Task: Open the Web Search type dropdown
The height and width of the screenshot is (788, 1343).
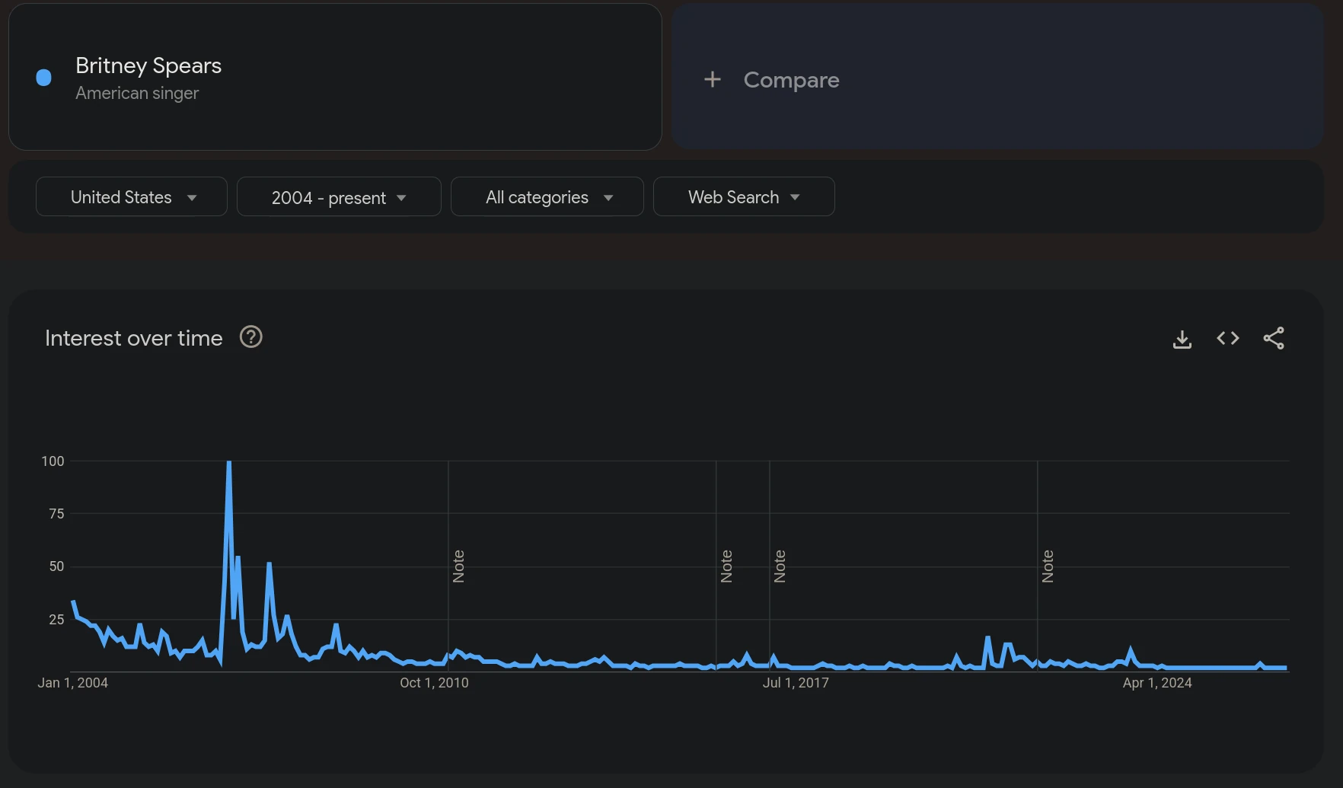Action: (744, 197)
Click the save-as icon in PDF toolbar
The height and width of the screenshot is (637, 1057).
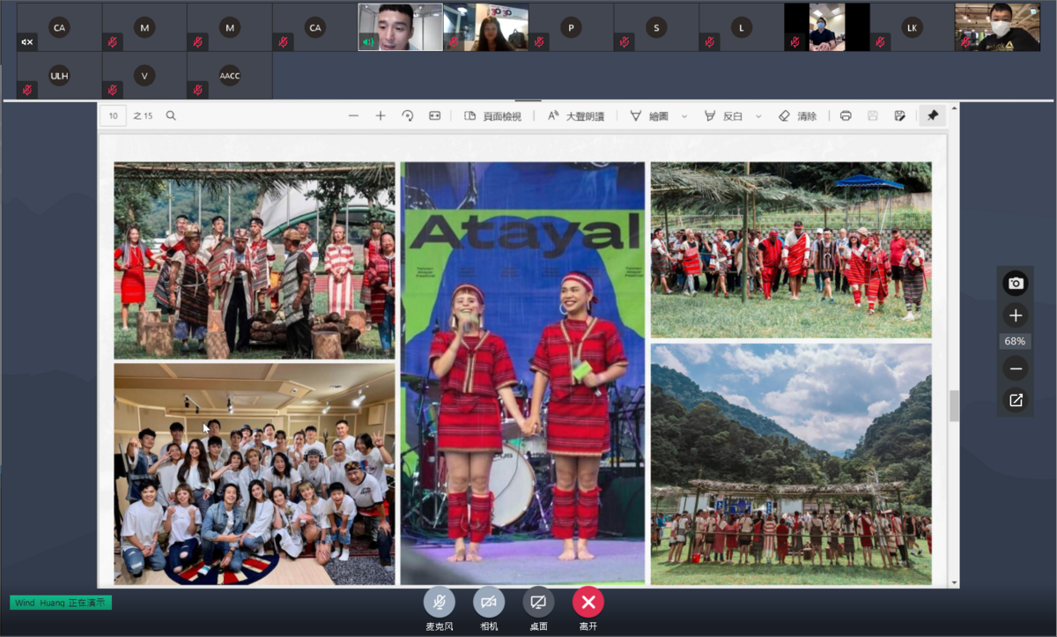coord(899,115)
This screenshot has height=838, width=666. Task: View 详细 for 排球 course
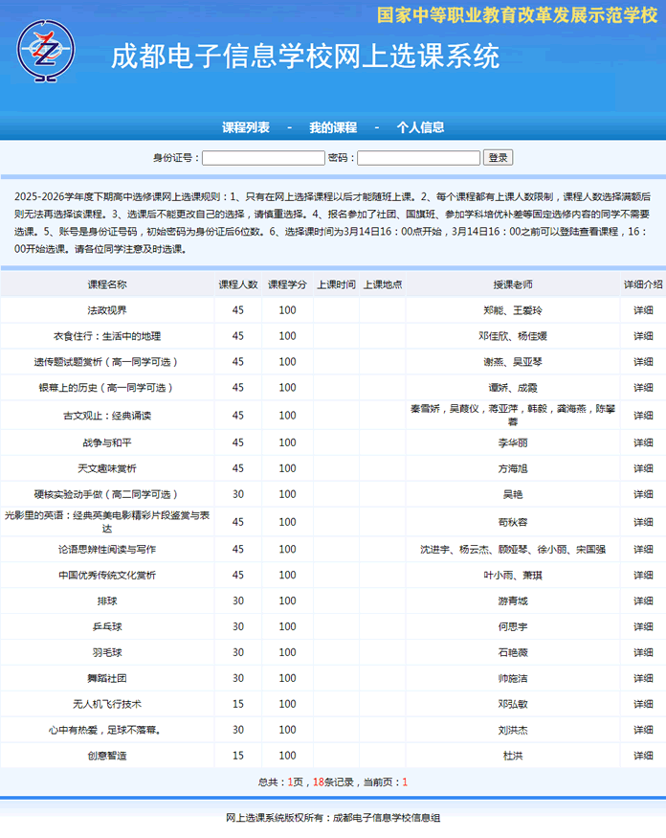[x=643, y=601]
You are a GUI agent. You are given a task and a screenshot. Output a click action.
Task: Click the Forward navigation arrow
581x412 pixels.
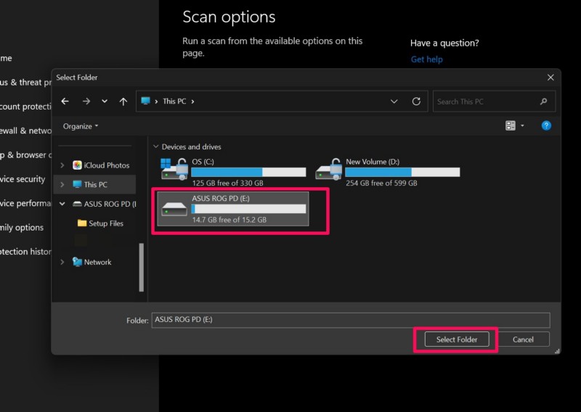click(86, 102)
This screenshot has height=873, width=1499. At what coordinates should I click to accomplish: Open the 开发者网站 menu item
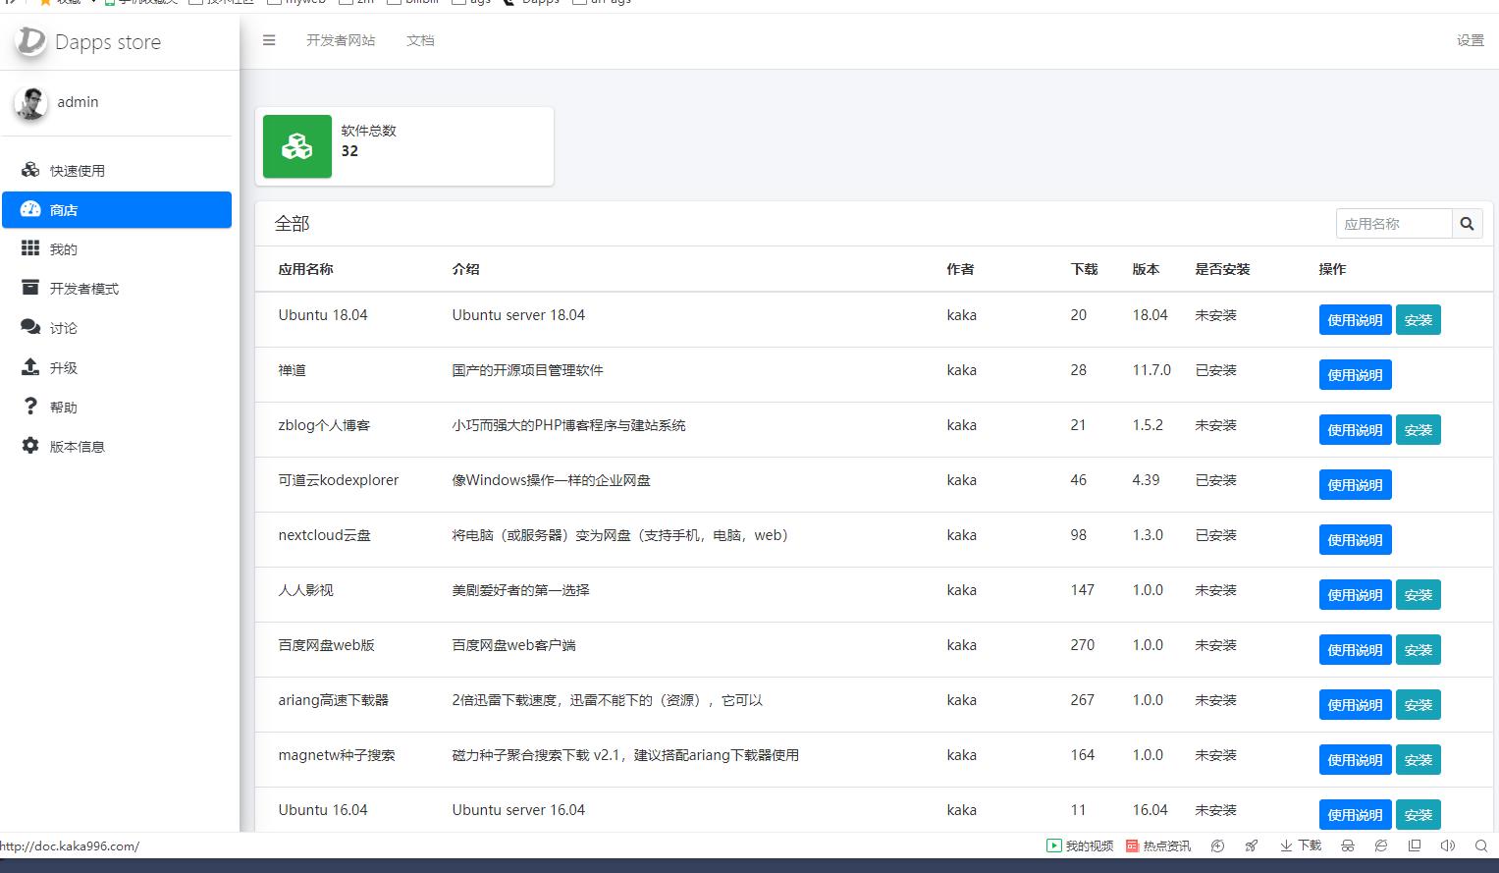[342, 40]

● ● ●

▸ **WHAT THIS TASK INVOLVES**
Please write out all the data above again, requests included, but multiply every click coordinate in the answers by 0.65 and round each result to a whole number, with halves rounded up. Leave the pictures out of your answer.

▸ **REPLY**
Task: Open the Web Search type dropdown
The height and width of the screenshot is (788, 1343).
Action: (484, 128)
Click the save-as icon in PDF toolbar
The height and width of the screenshot is (637, 1057).
coord(584,75)
This screenshot has height=838, width=666. Task: View 详细 for 排球 course
[x=418, y=391]
You are a GUI agent. You are given a task and a screenshot. Output a click action.
Task: Click the Forward navigation arrow
581x412 pixels.
click(56, 66)
This screenshot has height=873, width=1499. At what coordinates should I click to accomplish: Open the 开发者网站 menu item
[222, 26]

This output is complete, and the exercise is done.